“It’s not what you know, it’s who you know.” I’ve heard it my whole life. The funny thing about that quote is that you can hear it everyday but if that day ends and you still don’t know anyone it hasn’t really gotten you far, and when you’re a young college student with a busy schedule it doesn’t feel like you can really go door to door and introduce yourself to business owners. The thing that seems most unrealistic? That any business owners will take a college student seriously.
Can you see me now? I’ve made an appointment with your secretary and I’m eager to meet with you, but to say what? You’re going to ask me about my accomplishments and I’m going to tell you the truth: I have none. Most college students can’t afford to be at the school they’re at so they’re working part-time jobs that rule out the possibility of networking and others like me are competing in athletics to help pay for school. Which let’s be honest, is only turning into a career for less that 1% of us. So here’s the scenario, I graduate and I hand out a carbon copied resume of things I think are important. Mine says something along the lines of “I’m an academic and athletic all-american. I have a high GPA. I worked at some summer jobs and my bosses liked me a lot. Oh and here were the classes I took, but I don’t know anybody important.” Now what? It’s start to feel for a lot of us like graduating is just the step before being unemployed. And it’s scary.

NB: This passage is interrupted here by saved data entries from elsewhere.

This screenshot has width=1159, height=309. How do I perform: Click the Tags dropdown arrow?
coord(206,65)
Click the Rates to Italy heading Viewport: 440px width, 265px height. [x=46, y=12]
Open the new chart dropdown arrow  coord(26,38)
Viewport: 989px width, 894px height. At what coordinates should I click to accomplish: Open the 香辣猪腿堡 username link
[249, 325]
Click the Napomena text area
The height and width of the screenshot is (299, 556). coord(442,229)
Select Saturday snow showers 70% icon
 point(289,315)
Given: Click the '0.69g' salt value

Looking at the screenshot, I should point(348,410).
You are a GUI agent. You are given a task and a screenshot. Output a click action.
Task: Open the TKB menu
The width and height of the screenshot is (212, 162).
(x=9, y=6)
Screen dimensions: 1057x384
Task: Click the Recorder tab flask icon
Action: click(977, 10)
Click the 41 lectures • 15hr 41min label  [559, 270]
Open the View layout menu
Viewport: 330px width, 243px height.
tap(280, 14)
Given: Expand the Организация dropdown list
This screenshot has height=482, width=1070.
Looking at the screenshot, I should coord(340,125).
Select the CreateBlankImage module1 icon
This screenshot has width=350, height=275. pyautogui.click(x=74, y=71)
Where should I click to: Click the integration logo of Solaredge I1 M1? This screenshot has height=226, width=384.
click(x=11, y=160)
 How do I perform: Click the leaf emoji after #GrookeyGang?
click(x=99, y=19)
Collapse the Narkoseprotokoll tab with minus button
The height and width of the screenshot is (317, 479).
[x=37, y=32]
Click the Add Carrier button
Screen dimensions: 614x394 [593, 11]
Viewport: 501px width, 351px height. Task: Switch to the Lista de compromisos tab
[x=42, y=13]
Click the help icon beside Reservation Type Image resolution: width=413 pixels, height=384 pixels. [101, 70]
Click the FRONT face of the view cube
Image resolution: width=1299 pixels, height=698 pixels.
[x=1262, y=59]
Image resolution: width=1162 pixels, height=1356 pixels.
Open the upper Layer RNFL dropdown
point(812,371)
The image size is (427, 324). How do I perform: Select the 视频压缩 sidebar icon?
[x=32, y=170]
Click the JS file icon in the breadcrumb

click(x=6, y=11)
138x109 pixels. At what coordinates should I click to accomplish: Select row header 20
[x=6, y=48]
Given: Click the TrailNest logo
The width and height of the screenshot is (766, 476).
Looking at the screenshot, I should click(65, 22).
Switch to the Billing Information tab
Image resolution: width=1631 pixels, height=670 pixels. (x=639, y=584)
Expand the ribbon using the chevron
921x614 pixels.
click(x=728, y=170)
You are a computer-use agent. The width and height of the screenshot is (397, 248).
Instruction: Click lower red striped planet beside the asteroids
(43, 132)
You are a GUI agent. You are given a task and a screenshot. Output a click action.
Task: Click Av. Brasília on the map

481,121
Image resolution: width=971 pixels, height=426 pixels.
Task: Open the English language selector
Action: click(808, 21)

The best I feel like I can do is try to market myself. Social media is huge with my generation and if you’re anybody you’re on Facebook, Twitter, Linked In, FourSquare, etc. So I did what any kid in my situation should do. I created an online portfolio. If we don’t have time to go door to door maybe CEO’s surfing the web have time to come to us. Maybe our network that consists of mostly college students we’ll end up competing against can develop and transform into a professional atmosphere. Maybe if we get some help. So check it out and see what you think: jaclynjmk.wordpress.com
Today’s post was written by Jaclyn Luscomb, a junior at the University of Indianapolis. She is majoring in communications with a double emphasis in journalism and human communications. She is pretty smart cookie according to her GPA. Current member of PRSSA [Public Relations Student Society of America]. I’m also a repeat NCAA all-american in swimming.
As a 24-year-old who had seven communications internships in college and now had two jobs as a communications director for companies at a communications turning point, I can say that having a flashy social media presence doesn't make up for professional and academic merits. It still takes hard, tedious, old-fashioned elbow grease to effect real change — not just a Facebook profile or a clever flow of tweets.
Putting yourself out there via social media is a must, obviously, but you ignore other traditional means of "getting your foot in the door" and proving yourself at your own peril (and unemployment). Internships, I believe, are still the best way to prove yourself not only to potential future employers, but to establish a pattern of doing excellent, innovative work — including work with social media. It doesn't have to be a "cool" or "hip" internship, either, just something that gives you a chance to test yourself.
Traditional business people who had to claw themselves into their positions still make up the majority of people who hire jobs. They look at social media as something that they'll eventually have to accept as a professional tool, but they'd rather know you can do the parts of the job that have kept product moving and established customers/members satisfied for years. This is what pays their bills. Simply creating a sleek social media presence for yourself (like every other jobseeker this day in age has already done) isn't enough.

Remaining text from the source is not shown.